Текст для чтения:
______________________________

Близко к сердцу приняли описанное мною сокурсницы Аля Яровая, Любаша Смирнова да Нелли Каменева, приезжавшая в Ленинград на гастроли. Они по именам запомнили многих, о ком я писала, в самых неприметных эпизодах разглядели то значение, какое они имели для меня. Аля в тот год проводила отпуск в Зеленогорске. Говорить о рукописи мы с ней ушли в лес. Её восприятие не было похоже ни на чьё другое. Взволнованный разговор оставил неизгладимый след в душе.

Нынче, когда шёл уже 1987 год, я собралась в командировку в Москву и на случай, если рискну позвонить Рудницкому, захватила с собой рукопись. Решилась. Позвонила. Рудницкий пригласил приехать к нему в Институт литературы и искусства. После только что закончившегося заседания в кабинете было сильно накурено. Константин Лазаревич выглядел утомлённым, но, услышав, с чем я пришла, стал укорять:

– Почему вы раздумывали? Почему не решались дать мне прочесть?

В Ленинград он позвонил дней через пять:

– Как вы могли до сих пор молчать? Ждите письма. Уже отослал.

Время для меня сбилось с шага. Всё другое – замерло. Первый же вопрос в письме объяснил его интерес к теме: «Прочитав Вашу рукопись, я неотступно думаю об одном: почему, возвратившись домой после восьми лет лагерей на Колыме, моя бедная мать ничего не рассказывала о том, что там хлебнула? Боялась? Берегла меня? А сам-то я как мог не заставить её рассказать о пережитом?» В самом деле, почему уцелевшие матери не рассказывали сыновьям и дочерям о том, что ими было изведано и понято там? Думаю, молчание Маечкиной матери, Клары Михайловны, как и матери Константина Лазаревича, было их последним материнским подвигом. Они давали детям шанс оставаться в согласии с режимом страны, пока он сам «стыдливо» замалчивал свою бессовестность.

Константин Лазаревич обратился ко мне с настойчивым требованием – доработать рукопись, чтобы она могла стать книгой: «И не говорите мне, что у Вас не хватит на это сил. Книга, которую я от Вас жду, – Ваша миссия, Ваш долг. Может, Вы и родились на свет, и выстрадали всё для того, чтобы она была. Если бы я не чувствовал в Вас настоящего литературного дара, я бы к Вам не приставал. Но талант обязывает. И я уверен, что Бог даст Вам на это и время, и силы…» В конце следовала приписка: «Ждите. Скоро приеду в Ленинград».

Я была настолько потрясена серьёзностью его подхода к рукописи, её оценкой, его конкретными деловыми советами, что мне показалось: он переложил на себя часть моей ноши. Особенно когда он сказал по приезде в Ленинград:

– Я должен срочно поговорить со Светланой Дружининой, которую я прочу вам в редакторы. После встречи с ней определим остальное. В основном же вы, Тамара Владиславовна, своё дело сделали. Теперь доверьте рукопись мне! Её издание – моя забота.

______________________________

Исходные материалы:
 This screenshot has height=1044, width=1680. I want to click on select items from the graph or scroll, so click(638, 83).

______________________________

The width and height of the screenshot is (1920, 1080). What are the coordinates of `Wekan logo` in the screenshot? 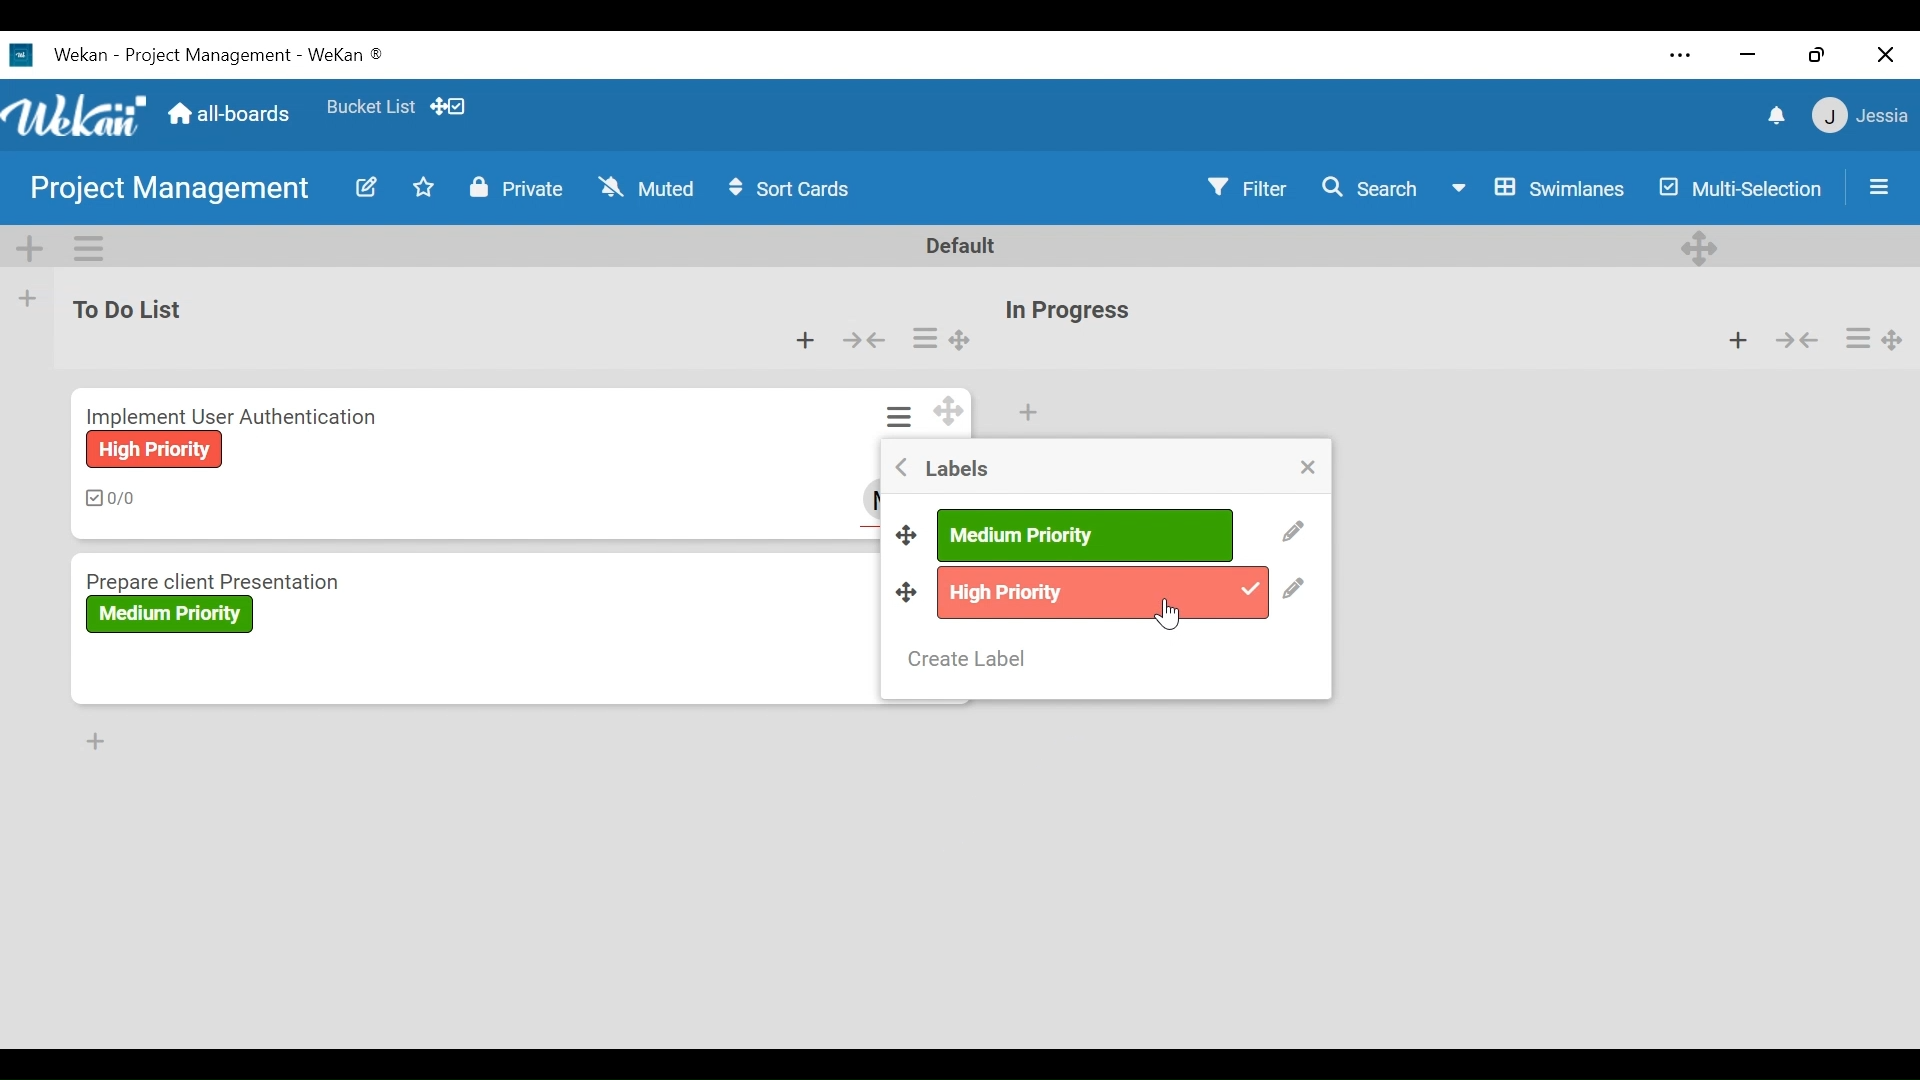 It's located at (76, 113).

______________________________

Цель задания:
Кого, согласно отрывку, Рудницкий прочил в редакторы рукописи? Отвечать следует только по отрывку, строки для этого не нужны.

Решённое задание:
Светлану Дружинину.